The agent's mental model becomes "these are the tables and columns I can use." It writes queries against that model, the parser rejects the rare violation, and most of the time the agent stays inside the lines because the lines are visible.
This part is critical. If you tell the agent "you can read everything" but then reject queries, the agent thrashes — generating, getting rejected, retrying, getting rejected. If you tell the agent "here's exactly what's available," it writes queries that work the first time.
What you gain over a database role
Could you do all of this with grants, views, RLS, and REVOKE? In theory yes. In practice no, for two reasons.
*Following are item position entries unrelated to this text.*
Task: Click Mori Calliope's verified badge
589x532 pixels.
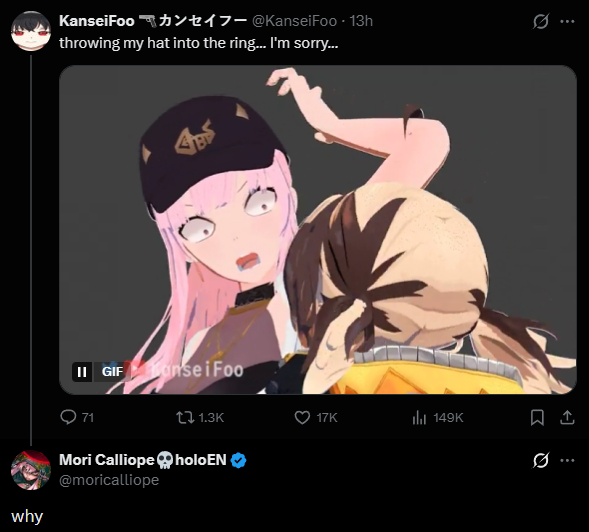Action: 239,460
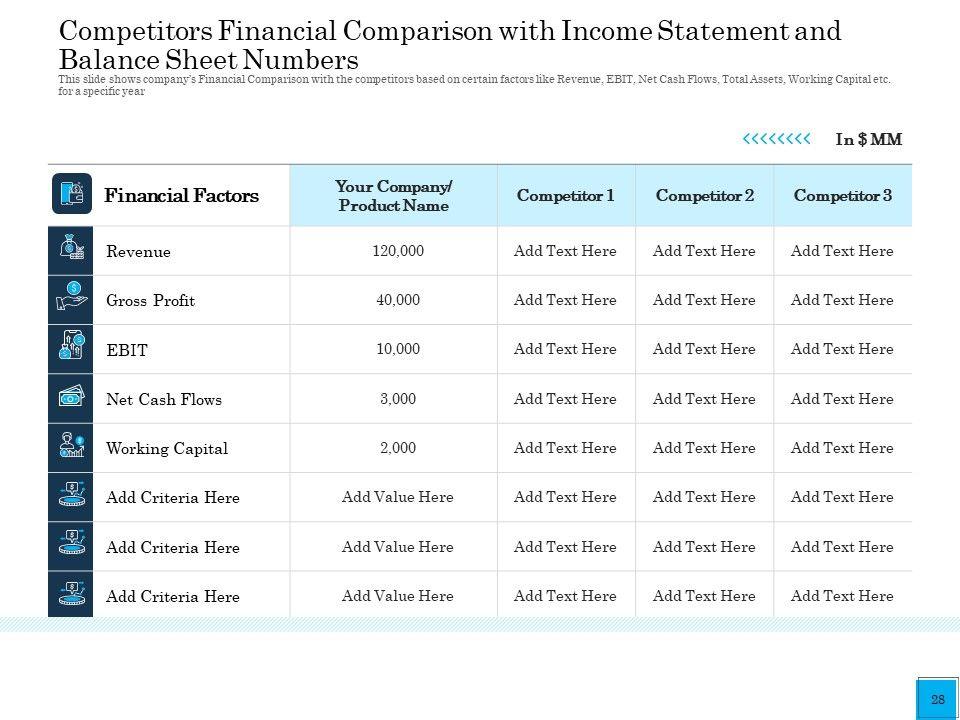This screenshot has width=960, height=720.
Task: Click the left-pointing chevron arrows
Action: tap(776, 140)
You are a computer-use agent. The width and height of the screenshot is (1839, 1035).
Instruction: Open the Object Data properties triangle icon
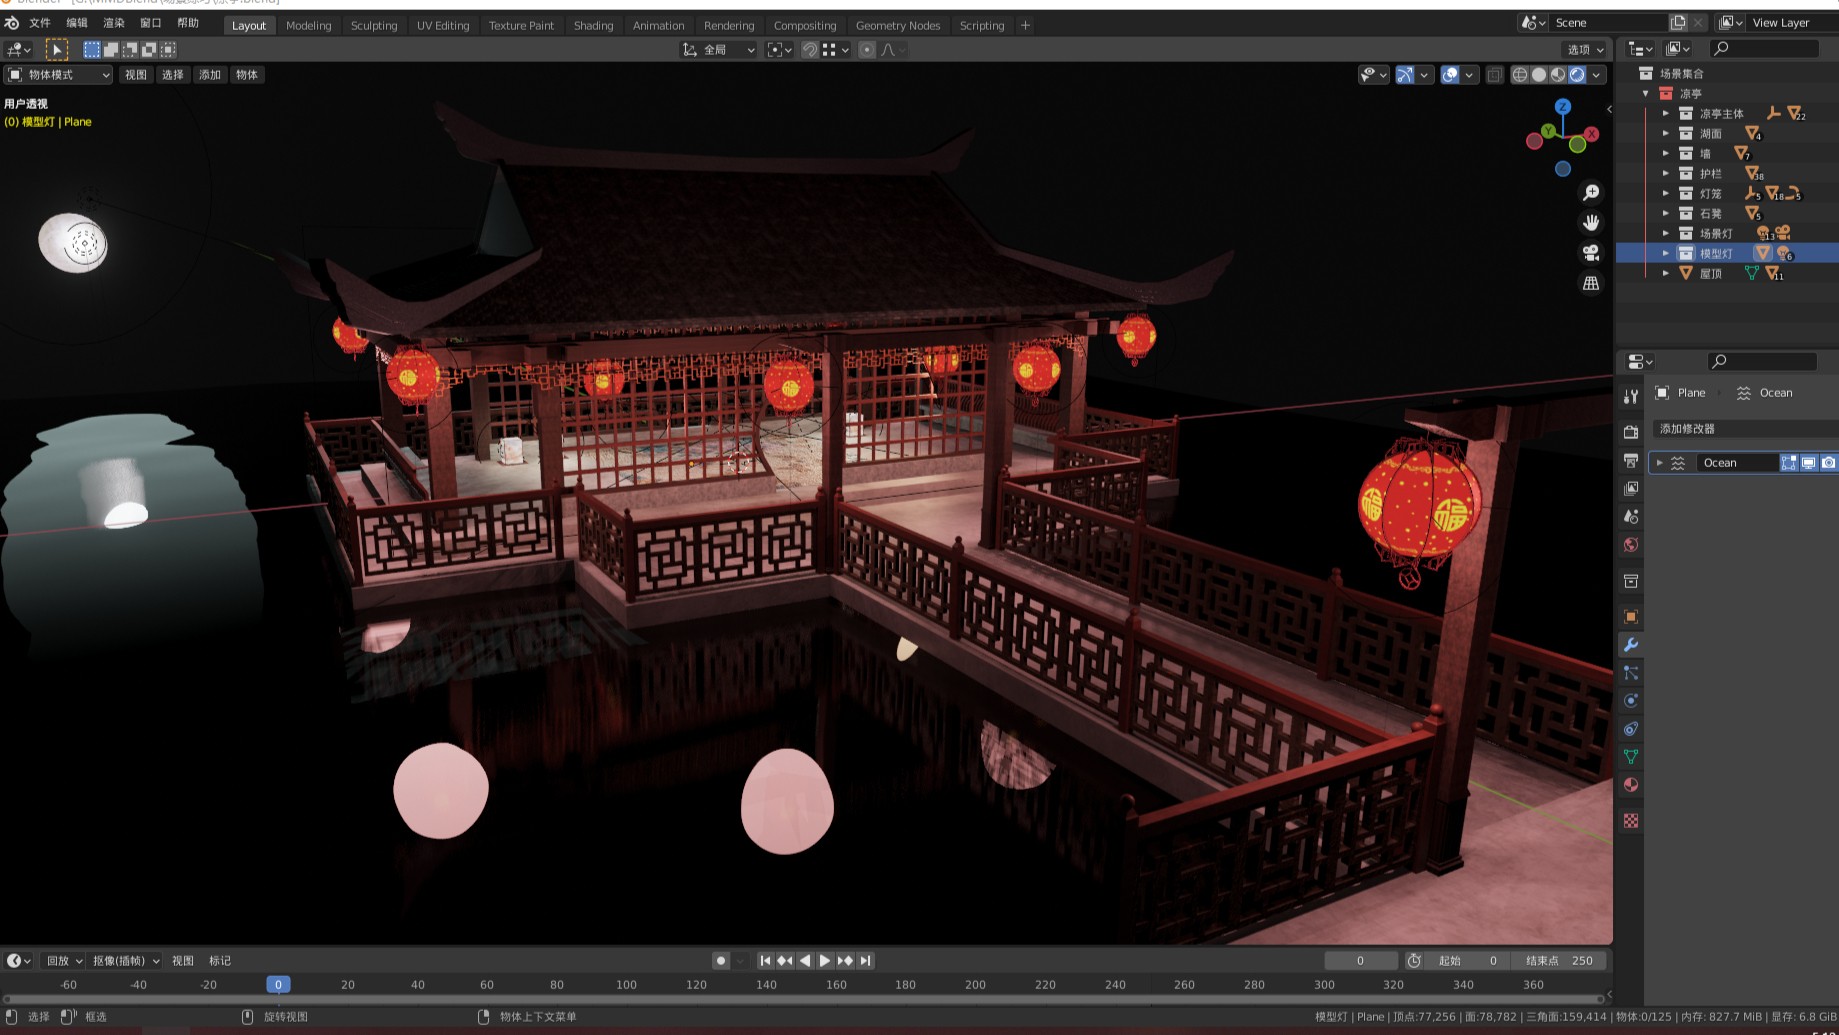[1631, 757]
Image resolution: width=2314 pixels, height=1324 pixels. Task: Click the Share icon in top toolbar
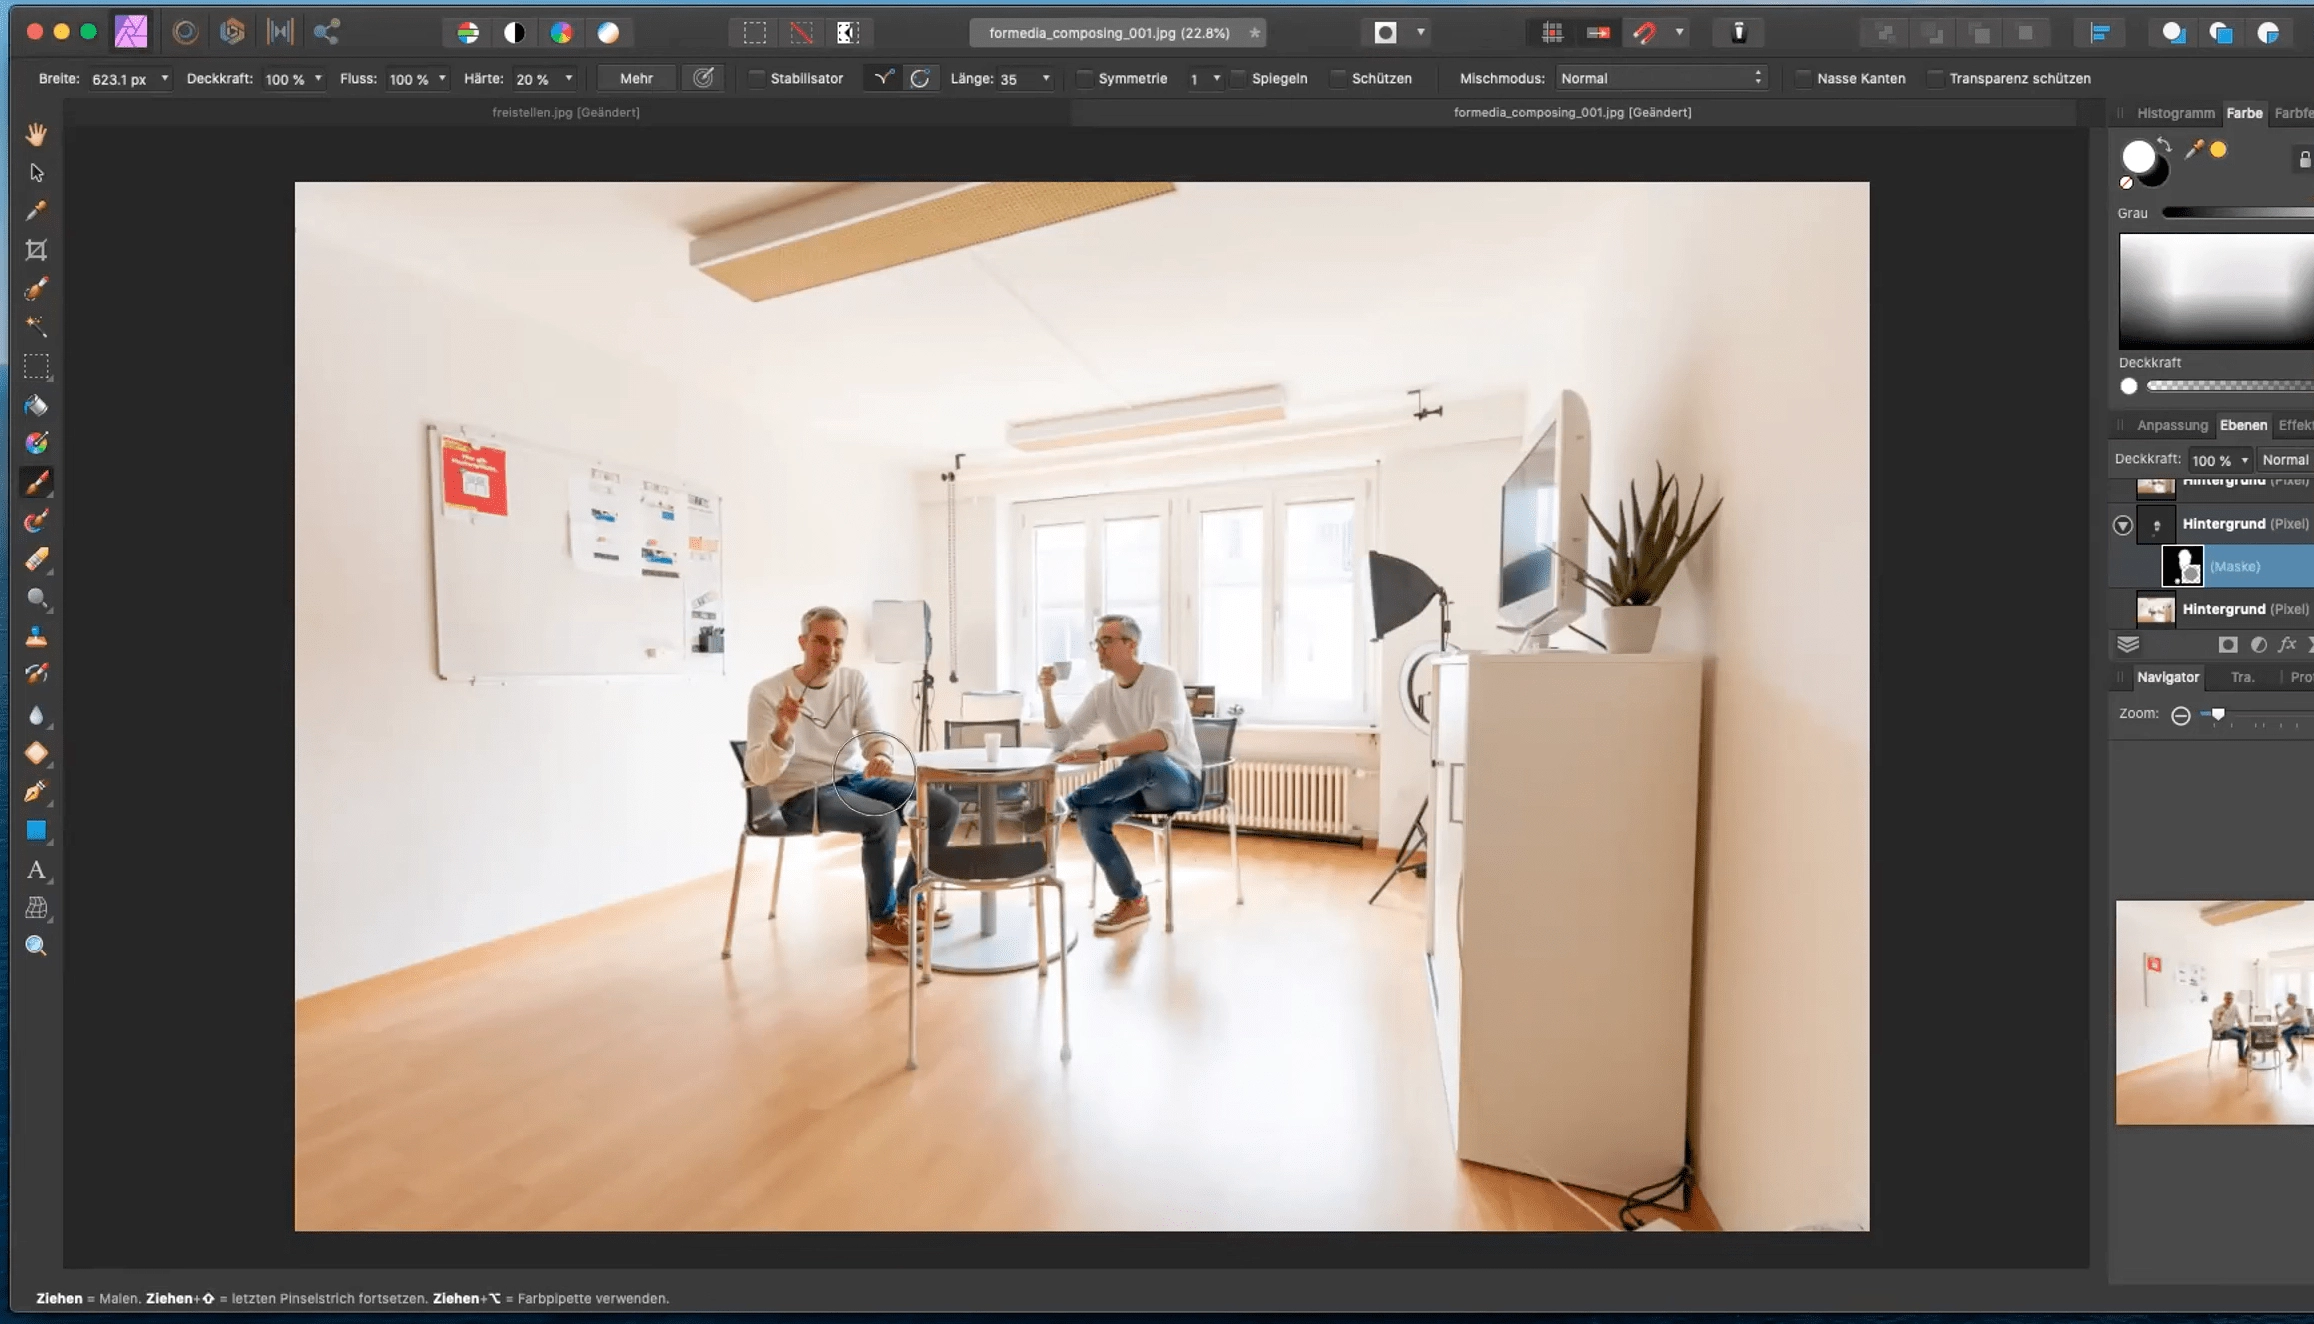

One: granular column privacy in vanilla Postgres requires either column-level grants (which exist and are clunky) or one view per access pattern (which is a lot of views). Application-level allowlists are easier to reason about and easier to audit.
Two: most of the value of an allowlist is the part that isn't expressible as a grant — the function-call allowlist, the row-limit injection, the statement-timeout enforcement, the audit log of which queries hit. None of those are SQL primitives.
So the database role is the floor. Make it tight. The allowlist is the part that does the actual permission work.
What this looks like in QueryBear
QueryBear's gateway is a more featured version of the above. The config lives in a UI rather than a YAML file, the parser is libpg_query-backed, and the audit log is a database table per workspace. The thing the MCP-connected agent sees is identical in shape to a vanilla Postgres MCP, except every query goes through this stack first. About 95% of "I need an allowlist" implementations end up with this shape eventually.
The ones who write it themselves get to learn libpg_query. The ones who don't, use ours. Either way, the shape is the same. Just please put a parser in front of your AI's database connection. Read-only-mode is not it.
4 comments
- engineering_today
The wildcard rewrite trick (`SELECT *` → `SELECT col1, col2, ...`) is great. Avoids the 'agent thrashes against rejection' failure mode while keeping column blocking enforced.
- tjones_dba
RLS for regulated workloads is the correct call. Gateway-injected WHERE is fine for SaaS but compliance auditors want it at the database layer.
- wfh_dev
100-row YAML file vs writing a permission system in code — strongly endorse the YAML approach. Auditing is so much easier when the policy is hand-readable.
- skeptical_dba
The function allowlist is the part most people skip. They allowlist tables and columns and forget that `SELECT pg_read_file(...)` will happily exfiltrate anything the postgres user can read.